Code Number Description
CPT 71550 Magnetic resonance (e.g., proton) imaging, chest (e.g., for evaluation of hilar and mediastinal lymphadenopathy); without contrast material(s)
  71551 Magnetic resonance (e.g., proton) imaging, chest (e.g., for evaluation of hilar and mediastinal lymphadenopathy); with contrast material(s)
  71552

Magnetic resonance (e.g., proton) imaging, chest (e.g., for evaluation of hilar and mediastinal lymphadenopathy); without contrast material(s), followed by contrast material(s) and further sequences

Procedure and diagnosis codes on Medical Policy documents are included only as a general reference tool for each policy. They may not be all-inclusive.

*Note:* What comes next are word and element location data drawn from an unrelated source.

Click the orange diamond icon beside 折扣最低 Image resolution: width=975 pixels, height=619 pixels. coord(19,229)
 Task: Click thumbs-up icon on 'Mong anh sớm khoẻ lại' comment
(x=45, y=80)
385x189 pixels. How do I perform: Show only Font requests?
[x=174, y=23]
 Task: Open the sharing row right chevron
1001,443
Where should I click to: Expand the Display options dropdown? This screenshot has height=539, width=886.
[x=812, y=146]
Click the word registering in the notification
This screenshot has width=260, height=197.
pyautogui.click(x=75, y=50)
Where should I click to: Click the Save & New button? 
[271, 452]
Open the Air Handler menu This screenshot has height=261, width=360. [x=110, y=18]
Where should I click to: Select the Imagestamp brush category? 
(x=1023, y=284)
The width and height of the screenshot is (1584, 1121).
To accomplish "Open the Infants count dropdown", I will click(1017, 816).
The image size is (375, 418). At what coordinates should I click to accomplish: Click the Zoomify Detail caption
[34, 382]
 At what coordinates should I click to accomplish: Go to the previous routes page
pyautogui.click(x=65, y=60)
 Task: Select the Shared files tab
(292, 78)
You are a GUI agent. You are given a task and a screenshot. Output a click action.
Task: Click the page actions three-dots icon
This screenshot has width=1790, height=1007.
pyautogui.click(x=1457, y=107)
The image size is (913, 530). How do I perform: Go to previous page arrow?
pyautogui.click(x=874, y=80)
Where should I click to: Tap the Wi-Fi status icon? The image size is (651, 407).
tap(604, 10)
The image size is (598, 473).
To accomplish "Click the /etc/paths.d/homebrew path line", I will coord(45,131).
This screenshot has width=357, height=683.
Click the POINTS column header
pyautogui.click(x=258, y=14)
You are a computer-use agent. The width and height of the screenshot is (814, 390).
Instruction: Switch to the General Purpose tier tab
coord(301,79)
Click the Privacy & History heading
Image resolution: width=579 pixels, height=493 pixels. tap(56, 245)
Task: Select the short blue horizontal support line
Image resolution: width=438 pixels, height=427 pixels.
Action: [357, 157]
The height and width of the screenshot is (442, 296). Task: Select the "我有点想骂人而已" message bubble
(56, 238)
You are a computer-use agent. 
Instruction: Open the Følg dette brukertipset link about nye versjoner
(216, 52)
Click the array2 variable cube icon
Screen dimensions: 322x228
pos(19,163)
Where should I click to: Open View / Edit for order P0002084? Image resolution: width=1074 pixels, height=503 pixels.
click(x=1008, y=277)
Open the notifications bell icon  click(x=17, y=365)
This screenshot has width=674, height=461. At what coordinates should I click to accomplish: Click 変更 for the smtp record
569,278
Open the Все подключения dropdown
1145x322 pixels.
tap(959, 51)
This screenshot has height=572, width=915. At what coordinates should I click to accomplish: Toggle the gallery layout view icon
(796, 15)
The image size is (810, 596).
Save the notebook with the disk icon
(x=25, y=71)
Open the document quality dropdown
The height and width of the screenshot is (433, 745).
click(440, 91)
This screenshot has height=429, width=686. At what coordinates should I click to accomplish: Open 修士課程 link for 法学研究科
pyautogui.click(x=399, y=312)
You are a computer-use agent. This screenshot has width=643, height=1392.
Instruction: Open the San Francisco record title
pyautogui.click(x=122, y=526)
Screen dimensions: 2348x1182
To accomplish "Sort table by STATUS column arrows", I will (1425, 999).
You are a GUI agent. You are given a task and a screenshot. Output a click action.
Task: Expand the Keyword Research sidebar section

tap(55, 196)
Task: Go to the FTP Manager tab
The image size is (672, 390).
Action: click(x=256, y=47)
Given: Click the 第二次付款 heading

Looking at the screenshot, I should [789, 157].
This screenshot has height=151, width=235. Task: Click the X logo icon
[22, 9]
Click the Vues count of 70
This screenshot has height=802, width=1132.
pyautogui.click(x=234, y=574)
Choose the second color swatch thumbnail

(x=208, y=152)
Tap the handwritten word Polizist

This medical policy was developed through consideration of peer-reviewed medical literature generally recognized by the relevant medical community, U.S. FDA approval status, nationally accepted standards of medical practice and accepted standards of medical practice in this community, Blue Cross Blue Shield Association technology assessment program (TEC) and other nonaffiliated technology evaluation centers, reference to federal regulations, other plan medical policies, and accredited national guidelines.

"Current Procedural Terminology © American Medical Association. All Rights Reserved" 

History From 2024 Forward     

11/11/2024 Annual review, updating policy for clarity and consistency. Updating brachial plexopathy, acute aortic syndromes and genetic syndromes. Adding purpose/rationale and updating references.